Madrigal are a small-batch brewery with an artisan ethos, brewing in Lynmouth, a picturesque village on the rugged coast of Exmoor.
They Work out of a 19th century coach house, producing nine hand-crafted ales ranging from refreshing wheat beers to complex old ales and using culinary flourishes such as cacao nibs and coriander.
They don’t believe in adding finings to theirbeers, which means that they’re vegan friendly too.
Madrigal Brewery ales capture the unique spirit of the area and are as inspiring as the wilds in which they are created. If you are exploring Exmoor give them a visit and their small shop in the courtyard of Lynmouth Manor House, at the easternmost end of Lynmouth beach.
Made using the finest natural ingredients, Garland was created for those post-surf summer evenings when all is well with the world. Expect a laid-back wheat beer with hints of fruits from the Tropics.
The Hanged Man
The Hanged Man is one of the most powerful symbols in tarot. He also lends his name to two local landmarks – the Little and Great Hangman hills above Combe Martin. Our aged stout is devoted to the spirit of these hills, where Exmoor falls to the sea.
The Monkey’s Fist
The monkey’s fist is a nautical knot beloved by smugglers and sea captains alike – much like this finely crafted old ale. A blend of four malts is expertly tied together with First Gold and Minstrel hops, and just a touch of chocolate and orange.
North Coast Voodoo
Logic and reason have their place, but it’s not North Devon. Unseen forces hold sway here, which may be why we concocted this delicious IPA made with New World hops and Old World soul.

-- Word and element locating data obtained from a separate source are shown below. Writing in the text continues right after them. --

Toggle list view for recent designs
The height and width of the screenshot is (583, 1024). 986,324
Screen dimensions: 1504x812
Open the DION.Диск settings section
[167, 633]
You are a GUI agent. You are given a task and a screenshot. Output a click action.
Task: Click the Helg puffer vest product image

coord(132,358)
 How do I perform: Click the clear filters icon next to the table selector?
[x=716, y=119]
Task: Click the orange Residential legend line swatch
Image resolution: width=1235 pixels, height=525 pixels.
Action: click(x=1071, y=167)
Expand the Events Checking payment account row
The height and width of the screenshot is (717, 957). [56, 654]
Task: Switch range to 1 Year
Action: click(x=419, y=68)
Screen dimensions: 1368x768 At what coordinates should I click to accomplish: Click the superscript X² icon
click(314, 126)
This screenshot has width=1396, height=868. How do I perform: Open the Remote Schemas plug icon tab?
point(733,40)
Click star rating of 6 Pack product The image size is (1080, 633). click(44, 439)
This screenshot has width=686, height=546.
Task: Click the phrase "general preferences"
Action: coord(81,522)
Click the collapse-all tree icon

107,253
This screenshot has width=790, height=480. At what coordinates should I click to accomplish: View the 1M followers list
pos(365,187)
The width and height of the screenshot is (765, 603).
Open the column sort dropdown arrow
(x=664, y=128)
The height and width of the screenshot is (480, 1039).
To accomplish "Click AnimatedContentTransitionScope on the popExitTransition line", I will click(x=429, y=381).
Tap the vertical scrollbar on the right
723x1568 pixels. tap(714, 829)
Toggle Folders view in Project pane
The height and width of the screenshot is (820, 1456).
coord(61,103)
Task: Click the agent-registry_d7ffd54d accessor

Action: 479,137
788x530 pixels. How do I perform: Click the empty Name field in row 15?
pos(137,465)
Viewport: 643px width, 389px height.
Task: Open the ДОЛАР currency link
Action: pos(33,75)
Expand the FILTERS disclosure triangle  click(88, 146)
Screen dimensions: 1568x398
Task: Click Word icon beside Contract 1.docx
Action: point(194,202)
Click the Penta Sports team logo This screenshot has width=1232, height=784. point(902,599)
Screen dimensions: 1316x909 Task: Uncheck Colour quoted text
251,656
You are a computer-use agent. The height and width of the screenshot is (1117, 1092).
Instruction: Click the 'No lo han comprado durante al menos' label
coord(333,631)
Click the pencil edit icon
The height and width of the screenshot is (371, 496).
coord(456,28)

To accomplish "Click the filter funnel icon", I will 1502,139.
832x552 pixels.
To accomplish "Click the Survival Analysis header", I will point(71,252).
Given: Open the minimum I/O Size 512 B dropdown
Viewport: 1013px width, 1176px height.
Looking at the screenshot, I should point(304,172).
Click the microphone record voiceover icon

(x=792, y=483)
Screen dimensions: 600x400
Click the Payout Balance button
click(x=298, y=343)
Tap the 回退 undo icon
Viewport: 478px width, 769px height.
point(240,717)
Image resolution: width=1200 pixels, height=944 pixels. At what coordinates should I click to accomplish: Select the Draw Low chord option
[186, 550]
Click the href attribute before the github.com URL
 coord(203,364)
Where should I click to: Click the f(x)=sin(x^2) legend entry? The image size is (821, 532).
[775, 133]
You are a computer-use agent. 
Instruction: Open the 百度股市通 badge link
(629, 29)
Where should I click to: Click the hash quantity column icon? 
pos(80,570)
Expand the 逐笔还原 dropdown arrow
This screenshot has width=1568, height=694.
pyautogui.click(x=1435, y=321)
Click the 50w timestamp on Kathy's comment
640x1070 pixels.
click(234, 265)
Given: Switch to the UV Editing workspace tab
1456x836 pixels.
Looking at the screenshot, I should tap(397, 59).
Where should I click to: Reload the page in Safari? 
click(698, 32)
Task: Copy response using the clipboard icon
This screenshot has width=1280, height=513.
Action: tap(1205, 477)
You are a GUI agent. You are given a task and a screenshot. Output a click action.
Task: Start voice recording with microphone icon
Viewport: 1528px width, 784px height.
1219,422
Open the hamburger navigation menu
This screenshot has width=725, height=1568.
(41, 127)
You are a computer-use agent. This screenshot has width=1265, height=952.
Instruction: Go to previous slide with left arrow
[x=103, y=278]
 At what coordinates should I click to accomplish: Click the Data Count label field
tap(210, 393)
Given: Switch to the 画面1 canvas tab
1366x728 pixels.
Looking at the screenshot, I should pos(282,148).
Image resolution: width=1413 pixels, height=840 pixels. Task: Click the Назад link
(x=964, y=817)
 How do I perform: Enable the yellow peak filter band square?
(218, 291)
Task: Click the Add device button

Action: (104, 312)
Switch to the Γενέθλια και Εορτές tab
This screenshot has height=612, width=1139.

We like the wheatear. Not only does it look like a bandit, but its arrival from sub-Saharan Africa signals an end to the darkest days of winter. Our ode to the bird is made with fresh ginger and coriander – perfect for those in need of a little seasonal refreshment.
The sea can be a harsh mistress – shimmering one moment and raging the next. We’ve tried to capture something of her capricious nature in this unique ale, made using four English hops and a dash of spicy rye malt.
In 1913, a mysterious fire destroyed Sir George Newnes’ mansion on Lynton’s Hollerday Hill. Some blamed marauding suffragettes, others feared otherworldly causes. The incident inspired our own smoky concoction, brewed using tasty Rauch malt and spicy hops.
The rocks of Lee Bay and Baggy Point are etched with the imprints of creatures from the Devonian period. These fossils inspired us to create our own evolutionarily distinct beer – a well-rounded amber ale hopped with adaptive Amarillo.
Severed hands make a fairly regular appearance in European folklore. The creeping dread they inspire keeps some people awake at night – but not us. We’re awake anyway, brewing beers like this velvety porter.